■ TASK GOAL
Leaving out the images, please reproduce each line below exactly.

Stored items:
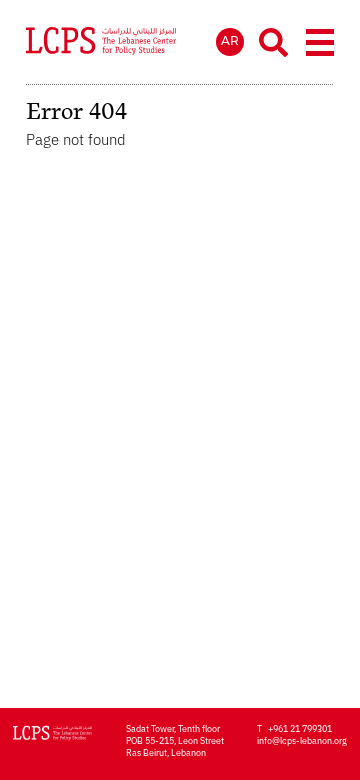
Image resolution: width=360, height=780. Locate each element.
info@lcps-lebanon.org (302, 740)
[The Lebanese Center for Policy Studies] (101, 43)
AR (230, 40)
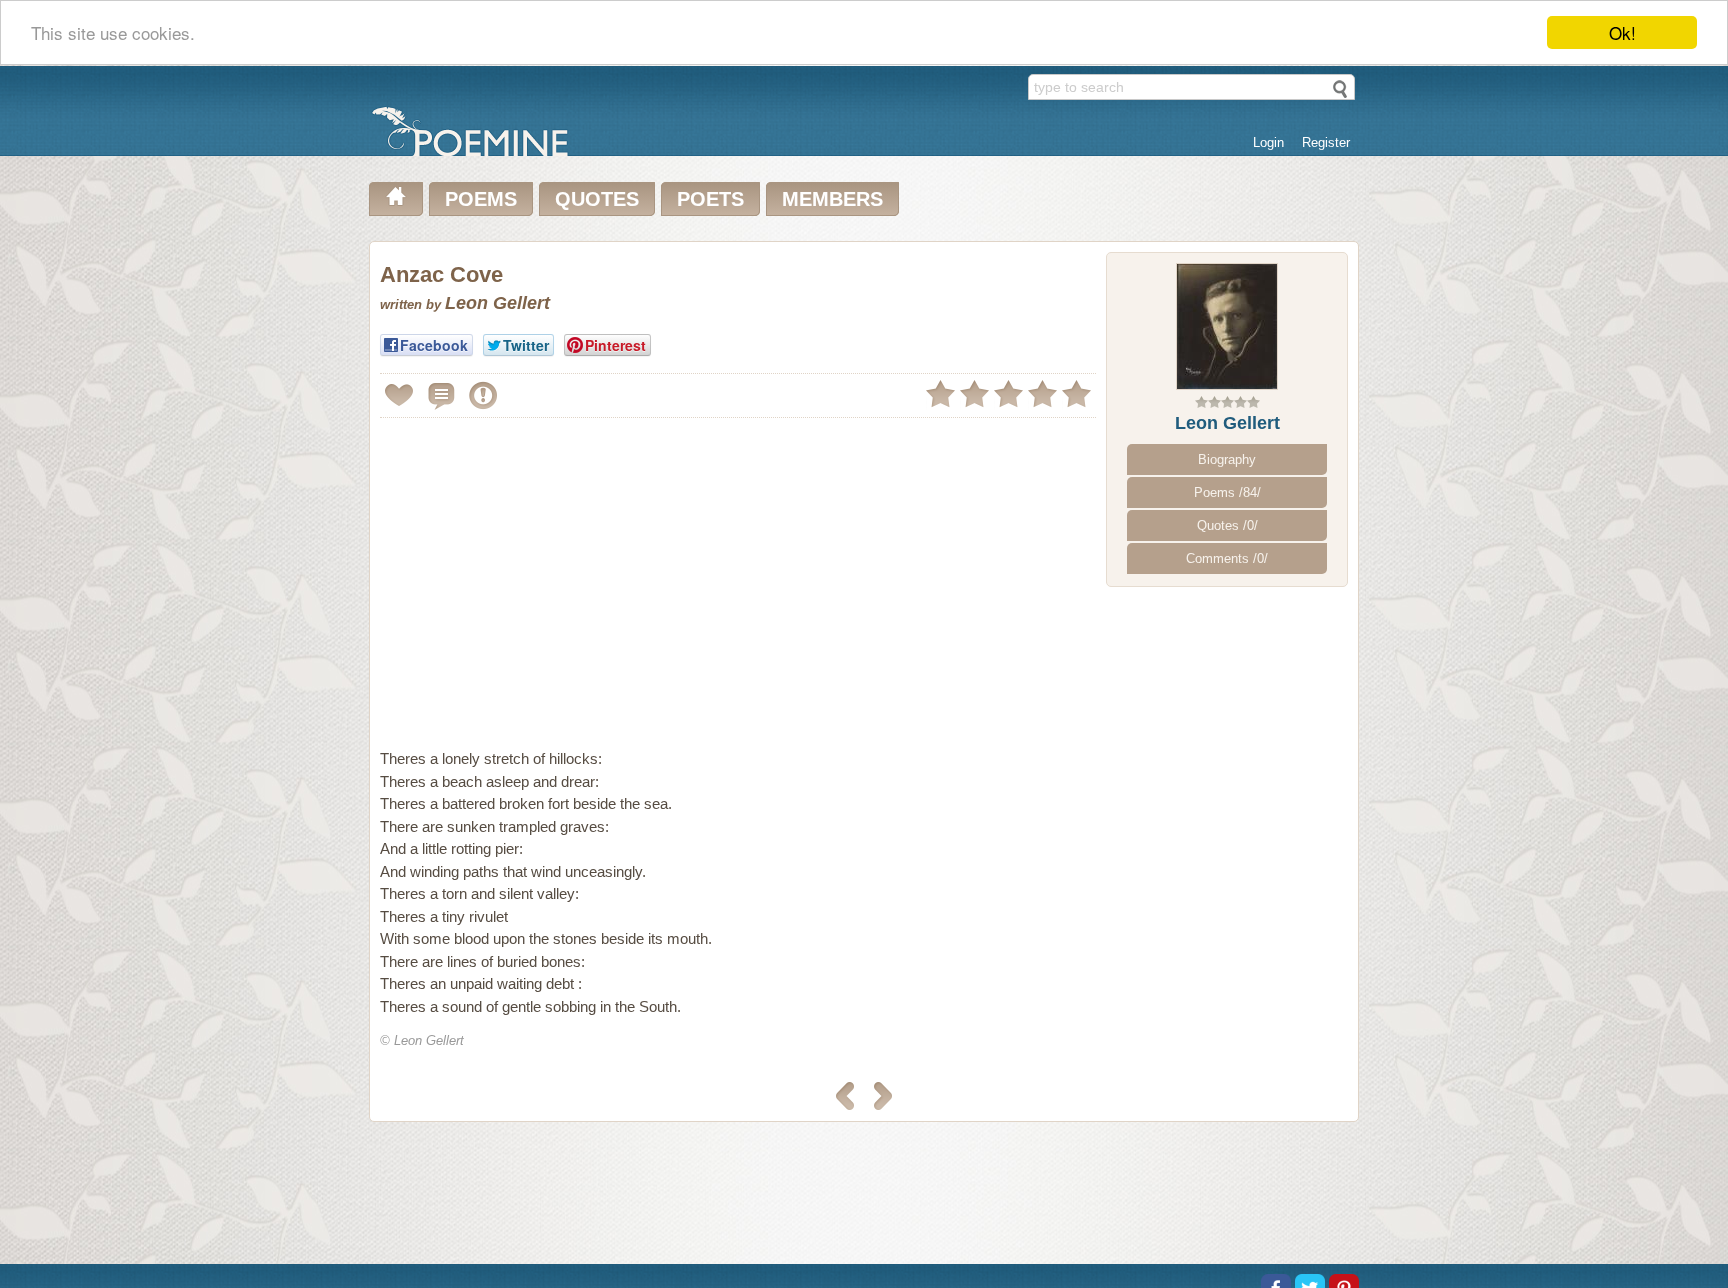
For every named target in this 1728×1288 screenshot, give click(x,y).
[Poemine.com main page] (396, 199)
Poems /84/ (1227, 492)
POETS (710, 199)
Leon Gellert (1227, 423)
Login (1268, 142)
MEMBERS (832, 199)
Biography (1227, 459)
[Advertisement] (548, 564)
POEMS (481, 199)
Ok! (1622, 32)
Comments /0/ (1227, 558)
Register (1326, 142)
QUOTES (597, 199)
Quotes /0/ (1227, 525)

■ EXERCISE OUTPUT
Image resolution: width=360, height=780. Locate each element.
info@lcps-lebanon.org (302, 740)
[The Lebanese Center for Policy Studies] (101, 43)
AR (230, 40)
For every named target in this 1728×1288 screenshot, give click(x,y).
[Poemine.com main page] (396, 199)
Poems /84/ (1227, 492)
POETS (710, 199)
Leon Gellert (1227, 423)
Login (1268, 142)
MEMBERS (832, 199)
Biography (1227, 459)
[Advertisement] (548, 564)
POEMS (481, 199)
Ok! (1622, 32)
Comments /0/ (1227, 558)
Register (1326, 142)
QUOTES (597, 199)
Quotes /0/ (1227, 525)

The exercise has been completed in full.